Государству потребовалась сильная оплеуха от Европы, чтобы запустить серию системных реформ, в том числе освобождение крестьян от крепостничества, судебную реформу, реформу армии, просвещения и т. д.
Па аналогии с железными дорогами уже в ХХ веке наше государство подозрительно относилось ко всем пришедшим извне, как сейчас сказали бы, гаджетам: опечатывало и жестко контролировало печатные машинки, затем принтеры и ксероксы, затем мобильные и спутниковые телефоны, компьютеры и устройства GPS — ни одно из этих устройств не было сразу же разрешено к свободному использованию, все прошли через надуманные (политически мотивированные) запреты.

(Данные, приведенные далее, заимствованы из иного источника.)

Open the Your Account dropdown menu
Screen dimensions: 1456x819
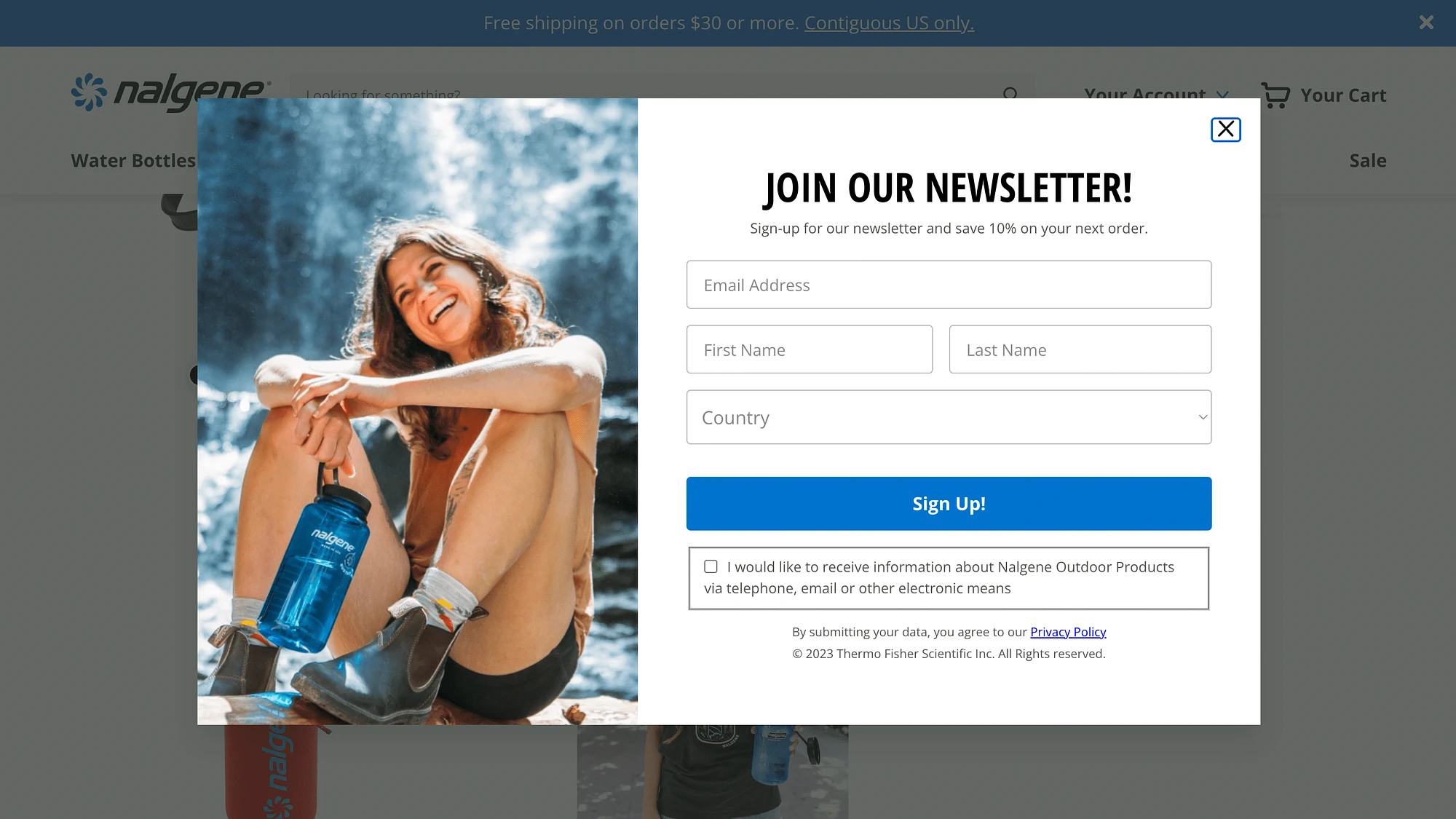tap(1156, 94)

Канонический же пример борьбы с внешним влиянием принадлежит, пожалуй, Китаю. В 1368 году первый император династии Мин Чжу Юанчжан из опасений, что мореплавание может привести к политической дестабилизации, ограничил международную торговлю. Она была разрешена только в случаях, когда была организована государством в целях обмена дарами. Запрет на морскую торговлю сохранялся до 1567 года. До 1683 года каботажное мореплавание не допускалось вдоль всего берега страны. Российским аналогом тому, пожалуй, можно считать советское изобретение так называемых пограничных зон, изъятых из хозяйственного, туристического и пр. оборота, охватывавших огромные пространства. Такие зоны в последние годы опять принялись расширять. Потому что кругом же враги…
ХХ век Китай, одна из прогрессивнейших и развитых стран раннего Средневековья, встретил отсталым захолустьем, попавшим в унизительную колониальную зависимость. При том, что именно китайцы изобрели морской парус.

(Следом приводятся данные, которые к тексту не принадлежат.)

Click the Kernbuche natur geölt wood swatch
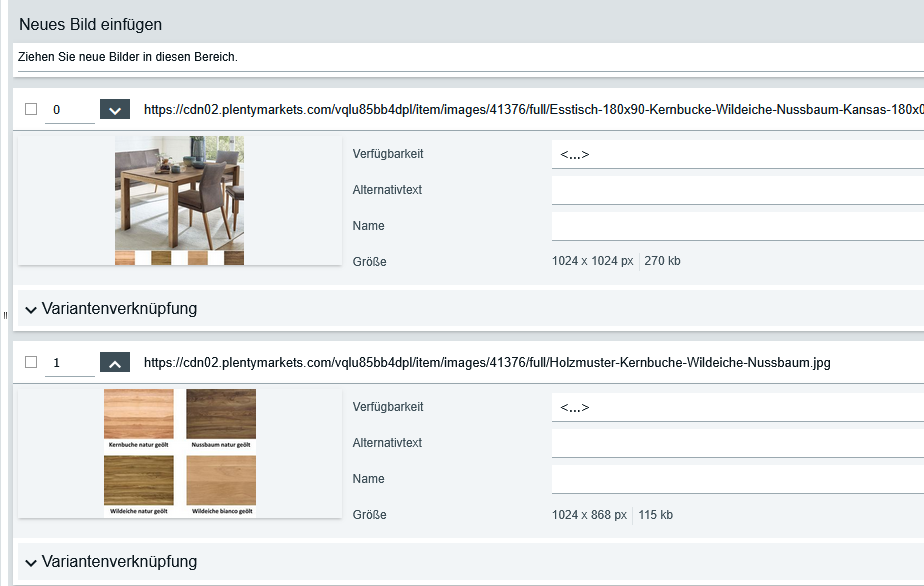924x586 pixels. coord(138,413)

Разумеется, сегодня в том, как наши или иные правители борются с «дурным» внешним влиянием, трудно найти прямые аналогии с прошлым. Однако сама эта характерная ментальность враждебной самоизоляции все отчетливее просматривается в сегодняшней России. Идет ли речь о множественных попытках ограничить интернет (аналог книгопечатания) или НКО. Или о барьерах на пути внедрения иноземных корпоративных практик, правовых норм и обычаев правоприменения. Или об отношении к бизнесу как к некоей потенциально подозрительной и «классово чуждой» субстанции, которая в силу своей экономической независимости может оказаться недостаточно подобострастно лояльной. Манеры громить ларьки и щучить коммерсантов в той же Москве, да не только в Москве — в сущности те же, что при Закревском. Неизбывно неприятие властями «излишних» свобод и прав простых граждан, они видятся ими синонимичными перениманию плебсом всяких «оранжевых» подрывных идей. Симптоматичны и бредовые нынешние законодательные инициативы вроде запрета «американизмов» в русском языке или «пропаганды гомосексуализма» (для нынешних «бояр» в последнем случае речь идет не столько о сексуальных сношениях, сколько о проявлении иноземной ереси). В том же антисиротском законе куда больше подсознательной вражды к Америке, нежели рационального смысла в части ей действенно насолить. Множественными стараниями дорвавшихся до кнопок голосования политиков насаждается обстановка легкого мракобесия. Им сегодня ментально ближе эпоха Павла Первого, строившего свою властную вертикаль в том числе на самых идиотских запретах вроде запрета читать французские книги (аналог тогдашнего «Госдепа») или дворянам ездить за границу (аналог «иметь там активы»), или таких же идиотских предписаниях, нежели даже Екатерины Великой, допускавшей отдельные осторожные заимствования у просветителей. Но одновременно насаждается и отсталость, косность, невежество, отнюдь не просвещенное охранительство.
Все это верной дорогой ведет страну к новой Крымской войне или к новой Цусиме. Если не в буквальном смысле этого слова, то в экономике, в технологиях (в виде тех же реанимированных «звездных войн», к примеру) — уж точно.
И без такой очередной встряски, полученной опять извне, похоже, они там наверху не одумаются и поведения своего не изменят. Или есть другие варианты?